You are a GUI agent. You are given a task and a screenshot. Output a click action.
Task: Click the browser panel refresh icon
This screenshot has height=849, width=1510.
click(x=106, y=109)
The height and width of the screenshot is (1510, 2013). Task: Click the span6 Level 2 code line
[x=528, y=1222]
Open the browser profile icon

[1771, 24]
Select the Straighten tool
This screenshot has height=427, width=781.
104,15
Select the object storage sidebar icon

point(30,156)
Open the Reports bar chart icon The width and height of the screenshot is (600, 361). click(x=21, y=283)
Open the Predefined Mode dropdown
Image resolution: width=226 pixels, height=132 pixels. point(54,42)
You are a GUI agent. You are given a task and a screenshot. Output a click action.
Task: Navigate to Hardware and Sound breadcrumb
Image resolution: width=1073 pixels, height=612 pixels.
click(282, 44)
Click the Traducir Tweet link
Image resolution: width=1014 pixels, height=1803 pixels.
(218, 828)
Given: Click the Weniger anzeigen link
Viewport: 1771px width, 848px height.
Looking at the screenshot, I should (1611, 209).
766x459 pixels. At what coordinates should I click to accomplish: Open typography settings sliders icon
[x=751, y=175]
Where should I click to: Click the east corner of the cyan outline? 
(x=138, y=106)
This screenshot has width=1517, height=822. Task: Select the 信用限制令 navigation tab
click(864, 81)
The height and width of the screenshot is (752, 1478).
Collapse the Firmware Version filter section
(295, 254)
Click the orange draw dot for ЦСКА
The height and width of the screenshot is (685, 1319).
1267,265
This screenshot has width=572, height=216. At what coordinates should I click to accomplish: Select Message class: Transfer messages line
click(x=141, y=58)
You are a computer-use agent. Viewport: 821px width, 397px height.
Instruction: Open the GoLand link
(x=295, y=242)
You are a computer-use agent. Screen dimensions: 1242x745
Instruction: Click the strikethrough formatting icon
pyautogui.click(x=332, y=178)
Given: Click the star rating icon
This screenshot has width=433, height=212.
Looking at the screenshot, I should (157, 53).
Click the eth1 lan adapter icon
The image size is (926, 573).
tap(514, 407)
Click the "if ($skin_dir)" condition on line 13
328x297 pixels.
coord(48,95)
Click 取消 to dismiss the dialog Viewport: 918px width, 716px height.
______
Return every line from the entries above that contains the word "Viewport".

• Correct result:
Viewport: 1771px width, 848px height.
You are a computer-use agent. Viewport: 821px width, 397px height.
Click 取消 to dismiss the dialog Viewport: 918px width, 716px height.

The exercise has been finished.